• **Text shown**
Edit: actually ybeltukov's code is not presently accurate because it does not use e.g. ImageCrop
and it is not counting only the pixels inside the box.
Note that your comment about the file being a PDF instead of a PNG changes the question, in that there ways to process a PDF that you cannot do to PNG.
First import the "Pages"
of the PDF and stored the first (and only) one in i
:
i = First @ Import["https://dl.dropboxusercontent.com/u/8003134/img.pdf", "Pages"];
Now the image is in fact scalable Graphics
and the black squares and green rectangles are stored as JoinedCurve
and FilledCurve
objects:
Cases[i, _JoinedCurve, Infinity, 1]
Cases[i, _FilledCurve, Infinity, 1]
(*
{JoinedCurve[{{{0, 2, 0}, {0, 1, 0}, {0, 1, 0}}},
{{{2., 647.}, {47., 647.}, {47., 602.}, {2., 602.}}},
CurveClosed -> {1}]}
{FilledCurve[{{{0, 2, 0}, {0, 1, 0}, {0, 1, 0}}},
{{{2., 597.}, {47., 597.}, {47., 552.}, {2., 552.}}}]}
*)
Note that the coordinates of the squares and rectangles are in the second argument.
Also upon inspection, the squares are stored in order by columns. So we can extract the squares, Partition them, and map the coordinates of a corner to the index of the square. The green rectangles share two of the coordinates with its enclosing square, so we pick a corner in common to both (the 4th coordinate). We can get the area of a green rectangle by subtracting the coordinates of opposite corners and multiplying, and store then as rules mapping corner to areas. We can get the total area of a square the same way.

• **Available data**
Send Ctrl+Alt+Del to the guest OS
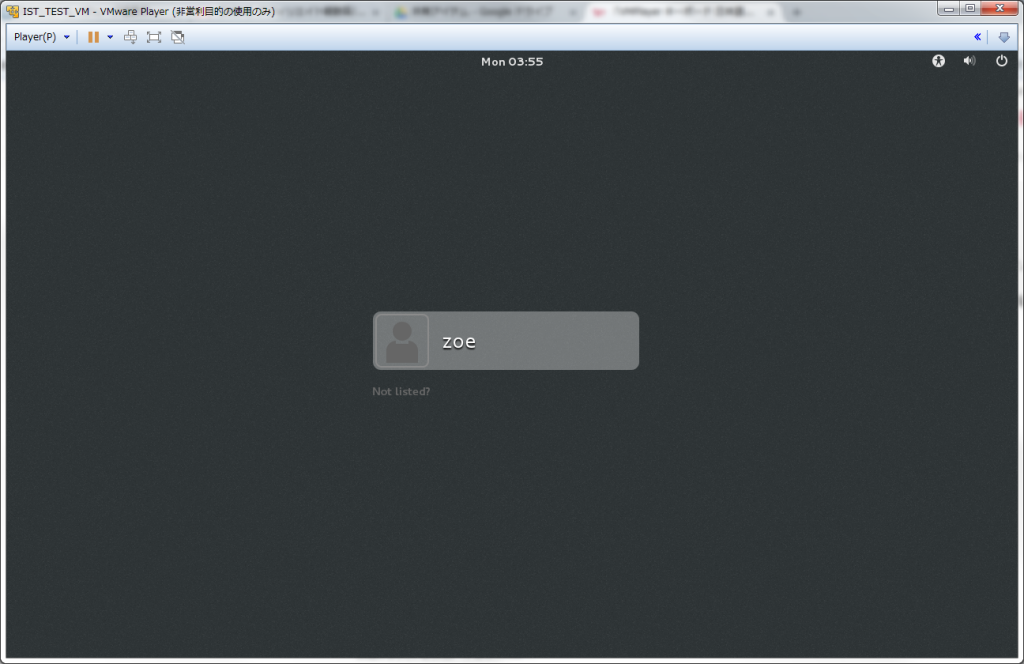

• **Aim of the task**
Continue the walkthrough above on measuring the green rectangles inside the squares of the PDF, beginning right after its last sentence.

• **Task answer**
corner2idx = With[{squares = Cases[i, JoinedCurve[_, {rect_}, ___] :> rect, Infinity]},
Flatten @ MapIndexed[#[[4]] -> Reverse[#2] &, Partition[squares, 13], {2}]];
corner2area = With[{green = Cases[i, FilledCurve[_, {rect_}, ___] :> rect, Infinity]},
#[[4]] -> Times @@ First@Differences[#[[{2, 4}]]] & /@ green];
totalArea =
Times @@ First @ Differences[
Cases[i, JoinedCurve[_, {rect_}, ___] :> rect, Infinity, 1][[1, {2, 4}]]]
(*
2025.
*)
Now we can put it all together, using the rules corner2idx
that map corner coordinates to indices to create a list of array rules that map the index to the corresponding area. Dividing by the total area gives the proportion of green in each square.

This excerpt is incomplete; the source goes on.